= Pamula Rajeswari Devi =

Indian politician

Pamula Rajeswari Devi (born 1963) is an Indian politician from Andhra Pradesh. She is a former member of the Andhra Pradesh Legislative Assembly from Gannavaram, Konaseema Assembly constituency, which is reserved for Scheduled Caste community, in the then West Godavari district. She was last elected in the 2009 Andhra Pradesh Legislative Assembly election representing the Indian National Congress.

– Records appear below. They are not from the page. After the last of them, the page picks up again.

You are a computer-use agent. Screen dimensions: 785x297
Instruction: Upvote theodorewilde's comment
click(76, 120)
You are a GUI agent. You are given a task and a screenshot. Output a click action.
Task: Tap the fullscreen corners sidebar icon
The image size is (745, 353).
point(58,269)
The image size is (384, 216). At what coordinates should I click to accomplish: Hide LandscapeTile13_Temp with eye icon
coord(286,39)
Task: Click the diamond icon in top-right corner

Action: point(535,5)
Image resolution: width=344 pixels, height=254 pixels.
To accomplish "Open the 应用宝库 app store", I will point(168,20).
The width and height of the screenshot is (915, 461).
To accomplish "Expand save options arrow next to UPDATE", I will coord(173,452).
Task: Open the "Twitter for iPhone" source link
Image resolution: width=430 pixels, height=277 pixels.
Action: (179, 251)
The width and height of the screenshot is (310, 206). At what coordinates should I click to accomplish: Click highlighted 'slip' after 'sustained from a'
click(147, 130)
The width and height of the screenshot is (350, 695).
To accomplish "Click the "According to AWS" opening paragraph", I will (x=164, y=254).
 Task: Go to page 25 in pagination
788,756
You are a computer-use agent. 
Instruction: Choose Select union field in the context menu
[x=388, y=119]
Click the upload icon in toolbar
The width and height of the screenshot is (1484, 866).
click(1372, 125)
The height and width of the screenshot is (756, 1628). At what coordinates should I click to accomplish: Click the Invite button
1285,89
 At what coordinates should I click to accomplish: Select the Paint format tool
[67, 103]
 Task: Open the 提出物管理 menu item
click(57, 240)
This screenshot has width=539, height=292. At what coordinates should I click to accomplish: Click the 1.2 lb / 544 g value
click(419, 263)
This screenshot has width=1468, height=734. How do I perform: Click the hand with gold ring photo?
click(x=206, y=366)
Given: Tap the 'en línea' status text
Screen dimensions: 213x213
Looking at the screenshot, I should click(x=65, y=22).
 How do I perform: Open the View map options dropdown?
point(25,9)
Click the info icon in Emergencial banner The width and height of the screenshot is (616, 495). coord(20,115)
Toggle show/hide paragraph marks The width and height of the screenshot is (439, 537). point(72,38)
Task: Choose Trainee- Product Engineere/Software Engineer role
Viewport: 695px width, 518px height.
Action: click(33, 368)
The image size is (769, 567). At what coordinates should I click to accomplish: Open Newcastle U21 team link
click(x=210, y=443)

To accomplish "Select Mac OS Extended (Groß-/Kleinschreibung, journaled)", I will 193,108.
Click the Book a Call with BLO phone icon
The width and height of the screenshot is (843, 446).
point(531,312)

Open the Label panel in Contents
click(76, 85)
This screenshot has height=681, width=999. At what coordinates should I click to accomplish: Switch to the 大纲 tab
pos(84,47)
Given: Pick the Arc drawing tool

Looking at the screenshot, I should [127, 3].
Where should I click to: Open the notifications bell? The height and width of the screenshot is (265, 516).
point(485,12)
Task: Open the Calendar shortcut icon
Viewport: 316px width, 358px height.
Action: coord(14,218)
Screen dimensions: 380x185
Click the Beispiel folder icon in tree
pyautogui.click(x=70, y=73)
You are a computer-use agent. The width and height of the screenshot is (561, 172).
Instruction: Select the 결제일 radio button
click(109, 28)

== Early life and education ==
Devi is from Razole, Konaseema district, Andhra Pradesh. She married Vijaya Rangarao. She studied Class 10 at S.S.C Zilla Parishad High School, Pedapatnam Lanka and passed the examinations in 1978.

== Career ==
Devi was elected as an MLA in the Gannavaram, Konaseema Assembly constituency representing the Indian National Congress in the 2009 Andhra Pradesh Legislative Assembly election. She polled 44.756 votes and defeated her nearest rival, Pulaparthy Narayana Murthy of the Telugu Desam Party, by a margin of 3,105 votes. The erstwhile Nagaram seat has become P. Gannavaram in 2008 and is reserved for Scheduled Caste community. She was first elected as an MLA from Nagaram Assembly constituency in 2004 Andhra Pradesh Legislative Assembly election. In 2004, she polled 36,325 votes and defeated her nearest rival, Ayyaji Vema Manepalli of the Bharatiya Janata Party, by a margin of 9,281 votes. In the 2019 Andhra Pradesh Legislative Assembly election, she contested the same seat on the Janasena Party ticket but could only finish third behind winner, Kondeti Chittibabu of the YSR Congress Party and Nelapudi Stalin Babu of the Telugu Desam, who finished second. Devi polled 36,259 votes.

She resigned from Congress and joined YSRCP in April 2017, before switching to Janasena Party, and when she was denied a ticket for the assembly elections, she joined YSR Congress Party in April 2024.